Given exercise 1: In the earnings call transcript, which analyst asked the first question, and from which firm?

Document passage:
— START —

Overall, we have a great foundation on which to build and are optimistic as we move forward. We are confident that the core elements of our business, significant brand equity, a flexible business model and a healthy balance sheet, will help us continue to generate industry-leading performance. Our plan for future growth envisions a coordinated, methodical approach to expanding and further diversifying the business and leveraging the strength of our brands, all in an effort to evolve into a true lifestyle brand and experience for our customers.
As stated before, we are considering new licensing opportunities. We will focus on expanding our retail base, and we will considers strategic acquisitions. However, we're carefully weighing our options, mindful of the importance of selecting the right partners and developing the right strategic opportunities in order to be successful in this endeavor.
Above all, we aim to deliver enhanced shareholder value over the long-term and believe we're taking the right steps to do so.
I hope that this call has been informative. Thank you for your time and your interest. Now, we will turn the call back to the operator to take any of your business questions.
Operator
Thank you. (OPERATOR INSTRUCTIONS). Scott Krasik from C.L. King.
Scott Krasik - Analyst
Hi, guys. Good morning. Can you give an idea of what of this 8 percent comp -- how much of that was the fur-lined ug-type boot? I know you don't really give comp guidance, but do you see positive comps for the rest of the year? I mean, you have some fairly easier comparisons in the back half.
Richard Olicker - President, COO
A fair amount was involved in what we will call the fashion boot category, where it took on dramatic growth in January and I would say the first three weeks in February. But I wouldn't say that that was it because starting with the third week in February, we started to pick up dramatically in our dress category and sandal category, closed-up dress leading. So, it was a combination really, I would say, Scott, of fashion boots and the coming-on of closed-up dress and then opened-up sandals late in the quarter.
Scott Krasik - Analyst
Do you expect the comps to be positive for the rest of the year?
Richard Olicker - President, COO
Well, as you said, we don't comment on our monthly comps. We are encouraged by early April results, and we're moving forward with our store-opening strategy.
Scott Krasik - Analyst
Okay. Maybe if you give us an idea of what sort of sales level you have to get to for UNIONBAY and Candie's to get positive expense leverage and maybe when will you get there, especially in Candie's? Will you get there in '04, or is it an '05 thing?
Richard Olicker - President, COO
We really don't comment to that level of specificity. We do have detailed plants, which roll out to a profitability model as quickly as reasonable. We are falling a little bit behind that model as it relates to UNIONBAY, obviously, and we believe we can reach model as it relates to Candie's.
Scott Krasik - Analyst
Okay. I'm sure on beating somebody to the punch, but anything in the next quarter or two that you can comment on on the licensing front?
Jamie Karson - CEO
Well, we're working on several initiatives. Whether they happen in this quarter or the following quarter or the fourth quarter, we are working very hard on several different things to expand our brand into other categories, whether they be licenses or acquisitions.

— END —

Records to use:
— START —

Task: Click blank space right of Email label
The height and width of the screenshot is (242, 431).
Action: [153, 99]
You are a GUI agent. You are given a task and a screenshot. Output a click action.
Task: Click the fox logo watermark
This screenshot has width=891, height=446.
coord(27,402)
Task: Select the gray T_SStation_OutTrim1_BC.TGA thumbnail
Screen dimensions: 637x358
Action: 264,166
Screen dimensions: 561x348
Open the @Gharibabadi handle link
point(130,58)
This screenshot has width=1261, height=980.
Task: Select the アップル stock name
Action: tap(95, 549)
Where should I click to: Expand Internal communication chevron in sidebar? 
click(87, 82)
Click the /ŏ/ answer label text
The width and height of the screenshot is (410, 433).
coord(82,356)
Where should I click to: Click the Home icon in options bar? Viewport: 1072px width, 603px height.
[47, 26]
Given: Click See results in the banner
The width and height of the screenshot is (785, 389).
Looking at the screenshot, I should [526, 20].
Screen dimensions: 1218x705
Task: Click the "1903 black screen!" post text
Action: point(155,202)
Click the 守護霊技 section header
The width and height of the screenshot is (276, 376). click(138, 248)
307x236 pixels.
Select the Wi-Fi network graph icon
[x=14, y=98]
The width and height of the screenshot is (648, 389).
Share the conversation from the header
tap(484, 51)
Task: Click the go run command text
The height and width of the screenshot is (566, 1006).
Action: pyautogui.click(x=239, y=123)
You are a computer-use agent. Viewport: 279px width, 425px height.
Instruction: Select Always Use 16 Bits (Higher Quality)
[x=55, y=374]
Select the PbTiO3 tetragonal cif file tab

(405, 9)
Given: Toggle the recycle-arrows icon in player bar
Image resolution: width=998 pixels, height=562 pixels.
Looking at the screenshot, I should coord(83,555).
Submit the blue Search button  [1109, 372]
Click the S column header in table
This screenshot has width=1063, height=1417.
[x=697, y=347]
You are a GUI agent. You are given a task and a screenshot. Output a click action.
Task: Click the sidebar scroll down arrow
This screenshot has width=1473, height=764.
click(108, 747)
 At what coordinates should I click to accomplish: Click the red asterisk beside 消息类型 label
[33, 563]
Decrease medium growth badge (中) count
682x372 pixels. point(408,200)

— END —

Given exercise 2: Copy the records again from the line containing "At what coordinates" up to and including the final line of the records.

Final result 1: Scott Krasik from C.L. King.

Final result 2:
 At what coordinates should I click to accomplish: Click the red asterisk beside 消息类型 label
[33, 563]
Decrease medium growth badge (中) count
682x372 pixels. point(408,200)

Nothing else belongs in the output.